Server and API settings
Important runtime defaults:
bind_host = "0.0.0.0"
bind_port = 443
http_bind_port = 8080
api_key = "zodex-runtime-key"
tls_mode = "auto"
tls_cert_path = "/var/lib/zodex/tls/cert.pem"
tls_key_path = "/var/lib/zodex/tls/key.pem"
zodexd always expects TLS cert and key files for the TLS listener. Run one of these before starting the daemon directly:
zodex tls setup
zodex start
The optional HTTP listener is controlled by http_bind_port. The same app routes are served, but the /v1/* endpoints still require Bearer auth.
Tool execution limits
Execution-related defaults:
max_sessions = 64
default_exec_timeout_ms = 7200000
max_exec_timeout_ms = 7200000
default_exec_yield_time_ms = 10000
default_write_yield_time_ms = 10000
max_output_chars = 200000
default_workdir = "/workspace"
exec_command resolves its working directory from the tool input first, then from default_workdir. Long-running commands can keep a session open and return a session_handle for later polling or stdin writes.
Guest users and paths
Default runtime users and paths:
agent_user = "zodex-agent"
agent_home = "/home/zodex-agent"
publisher_user = "zodex-publisher"
service_group = "zodex"
publisher_socket_path = "/var/lib/zodex/publisher/run/zodex-prd.sock"
The agent should not run as root. The publisher path must be writable by the configured publisher user.
Reader GitHub App
Reader app fields:
reader_app_id = 123456
reader_installation_id = 11111111
reader_private_key_path = "/etc/zodex/reader/private-key.pem"
The reader app should have only Contents: Read-only, and be installed on repositories the runtime may read. Clone/fetch tokens request only Contents: read. publish-pr is handled by the publisher daemon, not the reader app.
Push-grant GitHub App
Publisher and grant fields:
publisher_app_id = 987654
publisher_client_id = "Iv1.real-device-flow-client-id"
publisher_private_key_path = "/etc/zodex/publisher/private-key.pem"

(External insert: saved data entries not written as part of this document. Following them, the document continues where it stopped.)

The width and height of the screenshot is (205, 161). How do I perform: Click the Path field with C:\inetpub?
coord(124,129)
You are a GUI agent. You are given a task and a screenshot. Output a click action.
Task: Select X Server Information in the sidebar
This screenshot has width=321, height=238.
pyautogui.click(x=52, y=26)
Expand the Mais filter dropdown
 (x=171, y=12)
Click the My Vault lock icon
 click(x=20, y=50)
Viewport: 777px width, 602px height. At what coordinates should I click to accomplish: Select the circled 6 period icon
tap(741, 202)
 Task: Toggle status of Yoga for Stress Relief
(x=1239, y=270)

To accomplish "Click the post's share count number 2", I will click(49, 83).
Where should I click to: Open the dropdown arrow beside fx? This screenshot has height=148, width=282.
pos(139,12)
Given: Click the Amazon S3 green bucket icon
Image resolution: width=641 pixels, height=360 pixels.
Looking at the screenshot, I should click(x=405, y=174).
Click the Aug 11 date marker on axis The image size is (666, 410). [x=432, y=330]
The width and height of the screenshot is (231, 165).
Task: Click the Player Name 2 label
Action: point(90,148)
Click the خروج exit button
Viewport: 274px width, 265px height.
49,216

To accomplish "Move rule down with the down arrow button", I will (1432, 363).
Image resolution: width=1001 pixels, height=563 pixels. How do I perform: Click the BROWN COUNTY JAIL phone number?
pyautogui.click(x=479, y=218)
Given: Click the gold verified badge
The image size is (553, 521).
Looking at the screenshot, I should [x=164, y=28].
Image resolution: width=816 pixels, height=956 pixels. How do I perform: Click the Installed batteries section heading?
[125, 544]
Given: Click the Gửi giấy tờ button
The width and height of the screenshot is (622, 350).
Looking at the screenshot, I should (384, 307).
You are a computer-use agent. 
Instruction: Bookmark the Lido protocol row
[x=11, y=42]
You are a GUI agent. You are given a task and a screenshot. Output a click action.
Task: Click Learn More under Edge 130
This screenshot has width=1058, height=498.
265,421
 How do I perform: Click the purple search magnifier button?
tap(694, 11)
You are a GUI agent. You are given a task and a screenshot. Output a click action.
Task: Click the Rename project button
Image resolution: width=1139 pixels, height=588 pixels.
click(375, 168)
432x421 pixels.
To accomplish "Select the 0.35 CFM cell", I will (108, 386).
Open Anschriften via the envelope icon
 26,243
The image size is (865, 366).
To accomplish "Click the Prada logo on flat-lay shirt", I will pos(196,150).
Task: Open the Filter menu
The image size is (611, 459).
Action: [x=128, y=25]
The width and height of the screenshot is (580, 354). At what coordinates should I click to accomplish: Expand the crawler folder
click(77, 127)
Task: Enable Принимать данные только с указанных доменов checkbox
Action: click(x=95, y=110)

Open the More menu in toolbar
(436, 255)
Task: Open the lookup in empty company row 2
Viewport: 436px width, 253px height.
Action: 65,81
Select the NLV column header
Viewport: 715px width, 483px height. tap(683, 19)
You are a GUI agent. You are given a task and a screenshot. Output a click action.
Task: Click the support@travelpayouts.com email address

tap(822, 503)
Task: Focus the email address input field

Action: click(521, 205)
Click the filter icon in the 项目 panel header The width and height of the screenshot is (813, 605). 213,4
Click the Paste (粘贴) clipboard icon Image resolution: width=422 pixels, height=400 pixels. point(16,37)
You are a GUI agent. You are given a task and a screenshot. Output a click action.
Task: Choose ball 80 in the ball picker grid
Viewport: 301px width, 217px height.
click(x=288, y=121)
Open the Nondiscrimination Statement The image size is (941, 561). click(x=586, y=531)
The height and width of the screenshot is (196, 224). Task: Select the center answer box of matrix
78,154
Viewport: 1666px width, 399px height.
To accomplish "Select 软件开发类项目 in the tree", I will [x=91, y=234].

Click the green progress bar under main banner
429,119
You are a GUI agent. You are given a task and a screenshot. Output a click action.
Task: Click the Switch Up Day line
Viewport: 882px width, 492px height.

publisher_branch_prefix = "agent"
publisher_max_bundle_bytes = 33554432
publisher_max_title_chars = 240
publisher_max_body_chars = 16000
The publisher / push-grant app should have Contents: Read & write, Pull requests: Read & write, Device Flow enabled, and user access token expiration enabled. Agent-side publish-pr sends a local HEAD bundle to the publisher daemon, which uses the publisher app to push a generated branch and open the PR while keeping credentials inside the daemon.
Publish targets
Publish targets identify repositories that publisher-side flows can operate on:
[[publisher_targets]]
id = "zodex"
repo = "amxv/zodex"
default_base = "main"
installation_id = 22222222
[[publisher_installations]]
account = "amxv"
default_base = "main"
installation_id = 22222222
publisher_targets is the explicit allowlist used by publish-pr. publisher_installations records account-level installations so operator-only GitHub modes can represent an all-installed-repos scope while still staying inside the GitHub App installation boundary.
The day-to-day request-push flow uses the repo argument and active grant state. Publish targets are still useful for internal publisher flows and explicit repo allowlists.